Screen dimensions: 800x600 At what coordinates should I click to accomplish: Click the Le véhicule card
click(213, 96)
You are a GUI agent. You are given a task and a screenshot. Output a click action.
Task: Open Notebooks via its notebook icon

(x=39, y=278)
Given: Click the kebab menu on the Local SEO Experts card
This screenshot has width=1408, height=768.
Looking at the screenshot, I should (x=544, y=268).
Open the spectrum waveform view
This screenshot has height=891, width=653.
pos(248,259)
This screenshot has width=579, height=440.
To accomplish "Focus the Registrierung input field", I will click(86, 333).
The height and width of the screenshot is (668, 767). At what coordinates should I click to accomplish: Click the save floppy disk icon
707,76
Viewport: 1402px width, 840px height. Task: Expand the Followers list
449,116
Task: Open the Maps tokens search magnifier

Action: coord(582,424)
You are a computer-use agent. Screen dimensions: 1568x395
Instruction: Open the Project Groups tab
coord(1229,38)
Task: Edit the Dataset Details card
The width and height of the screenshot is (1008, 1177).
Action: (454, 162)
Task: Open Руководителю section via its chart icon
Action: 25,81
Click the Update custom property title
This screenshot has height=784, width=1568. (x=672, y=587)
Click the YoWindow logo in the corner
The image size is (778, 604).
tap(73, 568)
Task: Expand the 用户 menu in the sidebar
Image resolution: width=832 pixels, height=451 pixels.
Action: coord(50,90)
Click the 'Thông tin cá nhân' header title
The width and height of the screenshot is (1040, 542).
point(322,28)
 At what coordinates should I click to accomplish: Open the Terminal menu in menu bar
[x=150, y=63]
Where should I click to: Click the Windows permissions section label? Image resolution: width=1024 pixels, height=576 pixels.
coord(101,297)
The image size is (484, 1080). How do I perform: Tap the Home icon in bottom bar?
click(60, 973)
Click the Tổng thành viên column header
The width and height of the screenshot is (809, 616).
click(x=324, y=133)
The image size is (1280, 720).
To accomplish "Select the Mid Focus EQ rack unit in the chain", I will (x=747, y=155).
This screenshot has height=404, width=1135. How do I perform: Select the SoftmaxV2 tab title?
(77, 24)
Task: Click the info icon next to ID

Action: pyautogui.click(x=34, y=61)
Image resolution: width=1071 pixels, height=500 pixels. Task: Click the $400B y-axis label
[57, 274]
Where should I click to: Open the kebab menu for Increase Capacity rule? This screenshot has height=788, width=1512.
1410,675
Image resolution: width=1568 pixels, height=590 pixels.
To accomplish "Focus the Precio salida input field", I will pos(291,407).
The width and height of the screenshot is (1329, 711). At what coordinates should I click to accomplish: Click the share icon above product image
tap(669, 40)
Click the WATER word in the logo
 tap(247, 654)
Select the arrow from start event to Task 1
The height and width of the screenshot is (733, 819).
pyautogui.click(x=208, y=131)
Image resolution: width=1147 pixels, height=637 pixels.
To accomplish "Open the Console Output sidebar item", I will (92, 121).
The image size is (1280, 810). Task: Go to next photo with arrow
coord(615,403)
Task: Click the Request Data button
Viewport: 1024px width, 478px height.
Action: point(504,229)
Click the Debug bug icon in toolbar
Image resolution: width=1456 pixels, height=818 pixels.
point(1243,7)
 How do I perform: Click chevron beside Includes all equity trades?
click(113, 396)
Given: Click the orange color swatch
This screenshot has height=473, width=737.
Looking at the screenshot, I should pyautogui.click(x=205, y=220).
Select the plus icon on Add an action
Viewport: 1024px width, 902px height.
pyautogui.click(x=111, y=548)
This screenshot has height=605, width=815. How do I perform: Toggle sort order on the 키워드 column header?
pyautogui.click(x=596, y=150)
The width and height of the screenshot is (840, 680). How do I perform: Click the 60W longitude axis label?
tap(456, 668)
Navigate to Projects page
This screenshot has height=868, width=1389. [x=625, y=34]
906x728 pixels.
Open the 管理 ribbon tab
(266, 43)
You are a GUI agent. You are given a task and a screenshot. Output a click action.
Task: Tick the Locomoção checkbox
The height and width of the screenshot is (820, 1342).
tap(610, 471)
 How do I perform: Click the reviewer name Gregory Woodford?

**Work order:**
Could you copy out every line in the listing where the word "input" appears?

**Completed task:**
To accomplish "Focus the Registrierung input field", I will click(86, 333).
To accomplish "Focus the Precio salida input field", I will pos(291,407).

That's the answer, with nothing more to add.